The 21-year-old from Derbyshire, whose identity cannot revealed, filed an appeal to the Cypriot Supreme Court on Thursday morning in an attempt to clear her name.
She spent four-and-a-half weeks in a prison in Nicosia during the summer of 2019 after alleging she was sexually assaulted by up to 12 young Israeli tourists in a hotel room in the party resort of Ayia Napa.
The complaint was revoked days later, after which she was arrested and charged with public mischief and 12 Israeli men aged between 15 and 22, who had had been detained for questioning, were allowed to walk free.
A judge at Famagusta District Court in Paralimni in eastern Cyprus ruled the woman had lied to police about the alleged assault on 17 July 2019.
The woman, who has been diagnosed with post-traumatic stress disorder since the ordeal, was handed a four-month prison term suspended for three years.
Michael Pollak, a British human rights lawyer and director of Justice Abroad, a legal aid group providing help to the teen’s family, said the court will rule on the appeal within six months.
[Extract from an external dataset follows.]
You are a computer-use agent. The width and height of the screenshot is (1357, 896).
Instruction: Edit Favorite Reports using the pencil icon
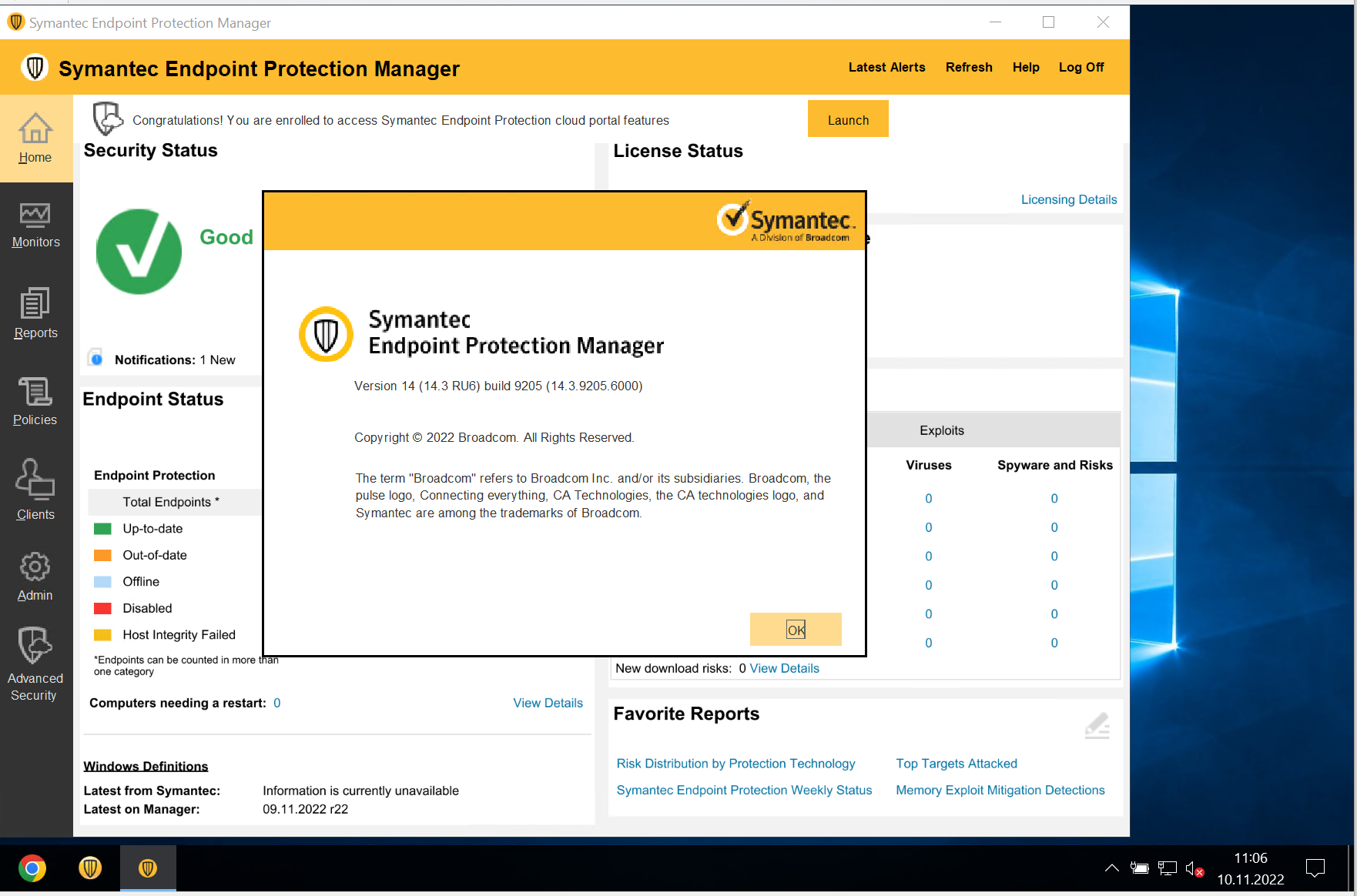click(1097, 725)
He told The Independent the only evidence for convicting the woman of lying was the retraction of her statement claiming she was gang raped, but he warned police pressured her into withdrawing her allegations.
“That statement was taken after she had been in a police station for over six hours and there was evidence of coercion from the police to write that statement,” he said.
“Police threatened to arrest her friends if she did not retract the statement. Police told her she could be released from the police station back to her mother if she retracted the statement.
“The police officer who gave evidence stated the retraction statement was the teenager’s statement in her own words. However, when we had that statement examined by Dr Andrea Nini, who is an expert forensic linguist based at Manchester University, he said it was highly unlikely the words used in that reaction statement were the words of the teenager.”
Mr Pollak said the retraction statement was taken without a lawyer present – explaining the girl sent a text message to her friends saying she had informed the police she has the right to a lawyer but the police falsely claimed while she has this right in the UK, she does not in Cyprus.
The young woman maintains she was forced by officers to sign a confession withdrawing the rape complaint, and that lead investigating officer, Sergeant Marios Christou, pressured her into saying she had lied and also threatened to have both her and her friends arrested.
She said that, after being in custody for more than six hours, she agreed to write a statement saying she had lied about the gang rape.
“He gave me word for word what he wanted me to write out and naturally in my brain, I would correct what he’s trying to say,” she said of Christou in an ITV documentary last year.
The police in Cyprus and Sergeant Christou have vehemently denied all allegations of misconduct.
Mr Pollak said a 150-page argument explaining grounds for the appeal had been submitted, including the judge’s behaviour in the 2020 trial.
The lawyer added: “During the trial process, he kept shouting at the female lawyers representing her. Every time we showed evidence DNA evidence and witness evidence, which showed the rape took place, he would shout and say: ‘This is not a rape case’.
“Public mischief requires a false report of a make-believe offence under the Cypriot criminal code, which means the question of whether or not the victim was raped is instrumental to the outcome of the case. If the rape took place she is not guilty of public mischief.
“He should have heard all the evidence on the offence of public mischief and then come to a conclusion rather than shouting evidence down. By refusing to hear that evidence, it showed bias against the defence.”
Mr Pollak argued the judge appeared to have already made a decision before the trial came to an end. The lawyer, who is a barrister at Church Court Chambers in London, said the judge should approach the case “with an open mind”.
“We were pleased with the way things went today,” he added. “We don’t want to prejudge the decision of the Supreme Court, but we were pleased with the way the Supreme Court engaged with our arguments. We are hoping to get justice in Cyprus.”
He said if they do not “find justice” in Cyprus, they will take the case to the European Court of Human Rights (ECHR). Lawyers for the defendant and prosecutors put forward their arguments to three Supreme Court judges in the Cypriot capital of Nicosia on Thursday.
“The victim in this case has been very brave and determined to clear her name,” Mr Pollak added. “If she applies for a job or to join an association, she has to declare her conviction and then relive what she has faced throughout this ordeal. That is why this appeal is so important for her. The ordeal has been very difficult for her but she remains determined.”
The teenage girl’s experience has attracted criticism and consternation around the world – with around 40 campaigners gathering outside the court on Thursday to support the teenager.